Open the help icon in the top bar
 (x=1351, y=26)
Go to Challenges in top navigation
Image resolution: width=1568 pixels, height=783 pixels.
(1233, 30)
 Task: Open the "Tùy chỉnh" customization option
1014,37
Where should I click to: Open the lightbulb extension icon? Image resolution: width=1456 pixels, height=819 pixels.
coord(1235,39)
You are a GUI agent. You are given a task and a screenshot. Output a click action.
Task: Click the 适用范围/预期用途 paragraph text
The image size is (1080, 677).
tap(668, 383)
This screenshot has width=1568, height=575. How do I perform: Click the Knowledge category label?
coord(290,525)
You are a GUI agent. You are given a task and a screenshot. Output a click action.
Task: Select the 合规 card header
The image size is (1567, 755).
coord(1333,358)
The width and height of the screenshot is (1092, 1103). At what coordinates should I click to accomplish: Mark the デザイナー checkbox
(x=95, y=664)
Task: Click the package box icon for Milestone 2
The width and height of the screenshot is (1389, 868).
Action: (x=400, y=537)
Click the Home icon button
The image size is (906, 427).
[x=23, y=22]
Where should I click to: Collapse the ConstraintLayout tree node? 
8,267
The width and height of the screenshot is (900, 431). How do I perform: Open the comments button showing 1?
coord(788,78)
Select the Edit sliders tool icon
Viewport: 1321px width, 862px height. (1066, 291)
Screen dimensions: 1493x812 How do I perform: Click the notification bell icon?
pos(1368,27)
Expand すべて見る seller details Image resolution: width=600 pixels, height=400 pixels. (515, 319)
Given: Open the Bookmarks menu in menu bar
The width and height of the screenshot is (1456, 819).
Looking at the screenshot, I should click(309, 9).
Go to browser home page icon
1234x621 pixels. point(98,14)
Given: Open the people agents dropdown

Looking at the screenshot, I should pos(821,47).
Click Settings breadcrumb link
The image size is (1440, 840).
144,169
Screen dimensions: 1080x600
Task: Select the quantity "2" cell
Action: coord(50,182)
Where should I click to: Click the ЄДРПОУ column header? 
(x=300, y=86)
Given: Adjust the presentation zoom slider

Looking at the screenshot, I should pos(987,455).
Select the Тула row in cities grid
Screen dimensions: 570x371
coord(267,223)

### [TASK DESCRIPTION]
Rewrite the material above as a numbered list, one item per line, with blank lines left out.

### [THE COMPLETED TASK]
1. Open the help icon in the top bar
2.  (x=1351, y=26)
3. Go to Challenges in top navigation
4. Image resolution: width=1568 pixels, height=783 pixels.
5. (1233, 30)
6.  Task: Open the "Tùy chỉnh" customization option
7. 1014,37
8. Where should I click to: Open the lightbulb extension icon? Image resolution: width=1456 pixels, height=819 pixels.
9. coord(1235,39)
10. You are a GUI agent. You are given a task and a screenshot. Output a click action.
11. Task: Click the 适用范围/预期用途 paragraph text
12. The image size is (1080, 677).
13. tap(668, 383)
14. This screenshot has width=1568, height=575. How do I perform: Click the Knowledge category label?
15. coord(290,525)
16. You are a GUI agent. You are given a task and a screenshot. Output a click action.
17. Task: Select the 合规 card header
18. The image size is (1567, 755).
19. coord(1333,358)
20. The width and height of the screenshot is (1092, 1103). At what coordinates should I click to accomplish: Mark the デザイナー checkbox
21. (x=95, y=664)
22. Task: Click the package box icon for Milestone 2
23. The width and height of the screenshot is (1389, 868).
24. Action: (x=400, y=537)
25. Click the Home icon button
26. The image size is (906, 427).
27. [x=23, y=22]
28. Where should I click to: Collapse the ConstraintLayout tree node? 
29. 8,267
30. The width and height of the screenshot is (900, 431). How do I perform: Open the comments button showing 1?
31. coord(788,78)
32. Select the Edit sliders tool icon
33. Viewport: 1321px width, 862px height. (1066, 291)
34. Screen dimensions: 1493x812 How do I perform: Click the notification bell icon?
35. pos(1368,27)
36. Expand すべて見る seller details Image resolution: width=600 pixels, height=400 pixels. (515, 319)
37. Given: Open the Bookmarks menu in menu bar
38. The width and height of the screenshot is (1456, 819).
39. Looking at the screenshot, I should click(309, 9).
40. Go to browser home page icon
41. 1234x621 pixels. point(98,14)
42. Given: Open the people agents dropdown
43. Looking at the screenshot, I should pos(821,47).
44. Click Settings breadcrumb link
45. The image size is (1440, 840).
46. 144,169
47. Screen dimensions: 1080x600
48. Task: Select the quantity "2" cell
49. Action: coord(50,182)
50. Where should I click to: Click the ЄДРПОУ column header? 
51. (x=300, y=86)
52. Given: Adjust the presentation zoom slider
53. Looking at the screenshot, I should pos(987,455).
54. Select the Тула row in cities grid
55. Screen dimensions: 570x371
56. coord(267,223)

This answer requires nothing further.